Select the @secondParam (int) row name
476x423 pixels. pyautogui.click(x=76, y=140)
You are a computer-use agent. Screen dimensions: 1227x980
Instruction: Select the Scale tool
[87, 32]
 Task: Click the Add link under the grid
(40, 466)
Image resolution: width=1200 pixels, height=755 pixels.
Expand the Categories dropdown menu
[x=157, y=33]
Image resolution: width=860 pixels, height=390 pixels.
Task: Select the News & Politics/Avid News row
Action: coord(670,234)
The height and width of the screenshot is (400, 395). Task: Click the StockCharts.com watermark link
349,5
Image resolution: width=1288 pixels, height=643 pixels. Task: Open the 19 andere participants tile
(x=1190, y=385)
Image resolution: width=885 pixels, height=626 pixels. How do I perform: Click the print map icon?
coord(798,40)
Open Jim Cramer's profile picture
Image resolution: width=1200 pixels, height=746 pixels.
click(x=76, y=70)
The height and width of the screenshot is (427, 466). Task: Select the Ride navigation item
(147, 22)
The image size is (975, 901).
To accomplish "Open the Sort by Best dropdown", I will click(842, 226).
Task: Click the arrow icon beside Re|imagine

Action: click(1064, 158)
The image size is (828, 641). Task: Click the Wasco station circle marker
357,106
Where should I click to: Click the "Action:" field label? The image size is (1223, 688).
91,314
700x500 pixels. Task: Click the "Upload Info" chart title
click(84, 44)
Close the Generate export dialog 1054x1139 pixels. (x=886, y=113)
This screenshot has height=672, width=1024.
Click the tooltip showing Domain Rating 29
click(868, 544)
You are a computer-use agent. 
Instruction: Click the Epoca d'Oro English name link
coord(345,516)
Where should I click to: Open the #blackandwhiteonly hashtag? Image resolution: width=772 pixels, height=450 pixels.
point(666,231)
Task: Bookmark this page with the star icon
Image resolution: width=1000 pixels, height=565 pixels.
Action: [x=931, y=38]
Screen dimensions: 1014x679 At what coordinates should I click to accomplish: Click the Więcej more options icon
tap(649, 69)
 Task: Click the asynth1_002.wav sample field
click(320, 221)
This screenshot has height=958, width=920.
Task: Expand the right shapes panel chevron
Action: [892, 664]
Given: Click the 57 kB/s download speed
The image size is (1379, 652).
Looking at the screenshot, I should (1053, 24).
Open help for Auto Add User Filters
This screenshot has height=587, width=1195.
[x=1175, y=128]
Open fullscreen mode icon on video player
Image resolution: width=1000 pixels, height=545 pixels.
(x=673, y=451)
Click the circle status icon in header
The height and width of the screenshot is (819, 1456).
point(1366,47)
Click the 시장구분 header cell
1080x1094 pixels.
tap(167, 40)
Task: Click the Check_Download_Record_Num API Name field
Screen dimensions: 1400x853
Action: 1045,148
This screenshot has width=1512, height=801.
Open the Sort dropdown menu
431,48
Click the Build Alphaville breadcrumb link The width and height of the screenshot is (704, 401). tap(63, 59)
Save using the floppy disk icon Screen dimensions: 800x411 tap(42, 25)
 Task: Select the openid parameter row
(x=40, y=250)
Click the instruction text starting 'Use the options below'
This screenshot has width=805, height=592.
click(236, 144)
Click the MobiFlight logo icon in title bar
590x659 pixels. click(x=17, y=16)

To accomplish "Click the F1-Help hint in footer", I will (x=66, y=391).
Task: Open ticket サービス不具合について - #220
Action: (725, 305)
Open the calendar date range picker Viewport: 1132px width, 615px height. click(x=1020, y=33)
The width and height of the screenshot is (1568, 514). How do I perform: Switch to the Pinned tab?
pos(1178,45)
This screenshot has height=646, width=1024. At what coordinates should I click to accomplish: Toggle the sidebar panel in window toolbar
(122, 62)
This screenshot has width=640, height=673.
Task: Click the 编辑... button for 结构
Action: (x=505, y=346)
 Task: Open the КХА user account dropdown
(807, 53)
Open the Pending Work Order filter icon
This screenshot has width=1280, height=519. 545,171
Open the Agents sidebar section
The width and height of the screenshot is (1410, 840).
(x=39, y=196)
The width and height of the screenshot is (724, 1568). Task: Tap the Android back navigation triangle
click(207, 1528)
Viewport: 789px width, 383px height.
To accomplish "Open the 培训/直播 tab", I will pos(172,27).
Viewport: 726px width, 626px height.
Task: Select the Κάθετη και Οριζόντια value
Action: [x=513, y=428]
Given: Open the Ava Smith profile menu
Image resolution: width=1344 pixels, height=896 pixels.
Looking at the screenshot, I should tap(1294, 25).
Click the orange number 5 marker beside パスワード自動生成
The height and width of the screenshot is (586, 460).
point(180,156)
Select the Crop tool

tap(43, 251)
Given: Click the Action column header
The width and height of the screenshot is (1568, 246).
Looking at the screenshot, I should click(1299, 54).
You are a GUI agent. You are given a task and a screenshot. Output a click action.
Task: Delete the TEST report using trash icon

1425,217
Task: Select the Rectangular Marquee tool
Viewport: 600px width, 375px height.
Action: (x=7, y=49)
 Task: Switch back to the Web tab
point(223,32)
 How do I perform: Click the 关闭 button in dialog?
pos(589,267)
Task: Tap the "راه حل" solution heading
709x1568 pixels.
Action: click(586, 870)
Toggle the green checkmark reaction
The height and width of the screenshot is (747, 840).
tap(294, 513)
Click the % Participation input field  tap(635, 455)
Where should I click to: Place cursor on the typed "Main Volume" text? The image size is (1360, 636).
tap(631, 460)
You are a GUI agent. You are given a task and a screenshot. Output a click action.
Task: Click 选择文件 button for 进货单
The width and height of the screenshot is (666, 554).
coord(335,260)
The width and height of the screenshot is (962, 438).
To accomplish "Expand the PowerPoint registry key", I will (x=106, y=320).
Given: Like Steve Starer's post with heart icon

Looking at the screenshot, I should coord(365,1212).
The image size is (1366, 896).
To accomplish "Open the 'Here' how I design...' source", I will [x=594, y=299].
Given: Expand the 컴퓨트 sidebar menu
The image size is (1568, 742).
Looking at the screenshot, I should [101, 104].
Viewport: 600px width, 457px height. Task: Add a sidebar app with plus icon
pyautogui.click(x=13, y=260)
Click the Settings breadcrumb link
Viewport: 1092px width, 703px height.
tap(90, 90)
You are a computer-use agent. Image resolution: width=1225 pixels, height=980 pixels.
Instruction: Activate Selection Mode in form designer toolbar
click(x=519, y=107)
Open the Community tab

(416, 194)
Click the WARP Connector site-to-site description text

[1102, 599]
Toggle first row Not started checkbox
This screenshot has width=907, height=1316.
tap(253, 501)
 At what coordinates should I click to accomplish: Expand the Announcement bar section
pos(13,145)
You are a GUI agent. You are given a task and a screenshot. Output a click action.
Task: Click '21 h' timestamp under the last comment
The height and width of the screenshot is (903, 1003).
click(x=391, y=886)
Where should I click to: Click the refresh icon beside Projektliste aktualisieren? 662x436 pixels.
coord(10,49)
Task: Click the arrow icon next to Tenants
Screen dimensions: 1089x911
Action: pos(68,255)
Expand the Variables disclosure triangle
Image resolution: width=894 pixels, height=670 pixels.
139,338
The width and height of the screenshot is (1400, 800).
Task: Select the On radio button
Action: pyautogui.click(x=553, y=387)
----
■ AIM OF THE EXERCISE ■
Give back each line above exactly as written.

■ SOLUTION TO THIS TASK ■
Select the @secondParam (int) row name
476x423 pixels. pyautogui.click(x=76, y=140)
You are a computer-use agent. Screen dimensions: 1227x980
Instruction: Select the Scale tool
[87, 32]
 Task: Click the Add link under the grid
(40, 466)
Image resolution: width=1200 pixels, height=755 pixels.
Expand the Categories dropdown menu
[x=157, y=33]
Image resolution: width=860 pixels, height=390 pixels.
Task: Select the News & Politics/Avid News row
Action: coord(670,234)
The height and width of the screenshot is (400, 395). Task: Click the StockCharts.com watermark link
349,5
Image resolution: width=1288 pixels, height=643 pixels. Task: Open the 19 andere participants tile
(x=1190, y=385)
Image resolution: width=885 pixels, height=626 pixels. How do I perform: Click the print map icon?
coord(798,40)
Open Jim Cramer's profile picture
Image resolution: width=1200 pixels, height=746 pixels.
click(x=76, y=70)
The height and width of the screenshot is (427, 466). Task: Select the Ride navigation item
(147, 22)
The image size is (975, 901).
To accomplish "Open the Sort by Best dropdown", I will click(842, 226).
Task: Click the arrow icon beside Re|imagine

Action: click(1064, 158)
The image size is (828, 641). Task: Click the Wasco station circle marker
357,106
Where should I click to: Click the "Action:" field label? The image size is (1223, 688).
91,314
700x500 pixels. Task: Click the "Upload Info" chart title
click(84, 44)
Close the Generate export dialog 1054x1139 pixels. (x=886, y=113)
This screenshot has height=672, width=1024.
Click the tooltip showing Domain Rating 29
click(868, 544)
You are a computer-use agent. 
Instruction: Click the Epoca d'Oro English name link
coord(345,516)
Where should I click to: Open the #blackandwhiteonly hashtag? Image resolution: width=772 pixels, height=450 pixels.
point(666,231)
Task: Bookmark this page with the star icon
Image resolution: width=1000 pixels, height=565 pixels.
Action: [x=931, y=38]
Screen dimensions: 1014x679 At what coordinates should I click to accomplish: Click the Więcej more options icon
tap(649, 69)
 Task: Click the asynth1_002.wav sample field
click(320, 221)
This screenshot has height=958, width=920.
Task: Expand the right shapes panel chevron
Action: [892, 664]
Given: Click the 57 kB/s download speed
The image size is (1379, 652).
Looking at the screenshot, I should (1053, 24).
Open help for Auto Add User Filters
This screenshot has height=587, width=1195.
[x=1175, y=128]
Open fullscreen mode icon on video player
Image resolution: width=1000 pixels, height=545 pixels.
(x=673, y=451)
Click the circle status icon in header
The height and width of the screenshot is (819, 1456).
point(1366,47)
Click the 시장구분 header cell
1080x1094 pixels.
tap(167, 40)
Task: Click the Check_Download_Record_Num API Name field
Screen dimensions: 1400x853
Action: 1045,148
This screenshot has width=1512, height=801.
Open the Sort dropdown menu
431,48
Click the Build Alphaville breadcrumb link The width and height of the screenshot is (704, 401). tap(63, 59)
Save using the floppy disk icon Screen dimensions: 800x411 tap(42, 25)
 Task: Select the openid parameter row
(x=40, y=250)
Click the instruction text starting 'Use the options below'
This screenshot has width=805, height=592.
click(236, 144)
Click the MobiFlight logo icon in title bar
590x659 pixels. click(x=17, y=16)

To accomplish "Click the F1-Help hint in footer", I will (x=66, y=391).
Task: Open ticket サービス不具合について - #220
Action: (725, 305)
Open the calendar date range picker Viewport: 1132px width, 615px height. click(x=1020, y=33)
The width and height of the screenshot is (1568, 514). How do I perform: Switch to the Pinned tab?
pos(1178,45)
This screenshot has height=646, width=1024. At what coordinates should I click to accomplish: Toggle the sidebar panel in window toolbar
(122, 62)
This screenshot has width=640, height=673.
Task: Click the 编辑... button for 结构
Action: (x=505, y=346)
 Task: Open the КХА user account dropdown
(807, 53)
Open the Pending Work Order filter icon
This screenshot has width=1280, height=519. 545,171
Open the Agents sidebar section
The width and height of the screenshot is (1410, 840).
(x=39, y=196)
The width and height of the screenshot is (724, 1568). Task: Tap the Android back navigation triangle
click(207, 1528)
Viewport: 789px width, 383px height.
To accomplish "Open the 培训/直播 tab", I will pos(172,27).
Viewport: 726px width, 626px height.
Task: Select the Κάθετη και Οριζόντια value
Action: [x=513, y=428]
Given: Open the Ava Smith profile menu
Image resolution: width=1344 pixels, height=896 pixels.
Looking at the screenshot, I should tap(1294, 25).
Click the orange number 5 marker beside パスワード自動生成
The height and width of the screenshot is (586, 460).
point(180,156)
Select the Crop tool

tap(43, 251)
Given: Click the Action column header
The width and height of the screenshot is (1568, 246).
Looking at the screenshot, I should click(1299, 54).
You are a GUI agent. You are given a task and a screenshot. Output a click action.
Task: Delete the TEST report using trash icon

1425,217
Task: Select the Rectangular Marquee tool
Viewport: 600px width, 375px height.
Action: (x=7, y=49)
 Task: Switch back to the Web tab
point(223,32)
 How do I perform: Click the 关闭 button in dialog?
pos(589,267)
Task: Tap the "راه حل" solution heading
709x1568 pixels.
Action: click(586, 870)
Toggle the green checkmark reaction
The height and width of the screenshot is (747, 840).
tap(294, 513)
Click the % Participation input field  tap(635, 455)
Where should I click to: Place cursor on the typed "Main Volume" text? The image size is (1360, 636).
tap(631, 460)
You are a GUI agent. You are given a task and a screenshot. Output a click action.
Task: Click 选择文件 button for 进货单
The width and height of the screenshot is (666, 554).
coord(335,260)
The width and height of the screenshot is (962, 438).
To accomplish "Expand the PowerPoint registry key", I will (x=106, y=320).
Given: Like Steve Starer's post with heart icon

Looking at the screenshot, I should coord(365,1212).
The image size is (1366, 896).
To accomplish "Open the 'Here' how I design...' source", I will [x=594, y=299].
Given: Expand the 컴퓨트 sidebar menu
The image size is (1568, 742).
Looking at the screenshot, I should [101, 104].
Viewport: 600px width, 457px height. Task: Add a sidebar app with plus icon
pyautogui.click(x=13, y=260)
Click the Settings breadcrumb link
Viewport: 1092px width, 703px height.
tap(90, 90)
You are a computer-use agent. Image resolution: width=1225 pixels, height=980 pixels.
Instruction: Activate Selection Mode in form designer toolbar
click(x=519, y=107)
Open the Community tab

(416, 194)
Click the WARP Connector site-to-site description text

[1102, 599]
Toggle first row Not started checkbox
This screenshot has width=907, height=1316.
tap(253, 501)
 At what coordinates should I click to accomplish: Expand the Announcement bar section
pos(13,145)
You are a GUI agent. You are given a task and a screenshot. Output a click action.
Task: Click '21 h' timestamp under the last comment
The height and width of the screenshot is (903, 1003).
click(x=391, y=886)
Where should I click to: Click the refresh icon beside Projektliste aktualisieren? 662x436 pixels.
coord(10,49)
Task: Click the arrow icon next to Tenants
Screen dimensions: 1089x911
Action: pos(68,255)
Expand the Variables disclosure triangle
Image resolution: width=894 pixels, height=670 pixels.
139,338
The width and height of the screenshot is (1400, 800).
Task: Select the On radio button
Action: pyautogui.click(x=553, y=387)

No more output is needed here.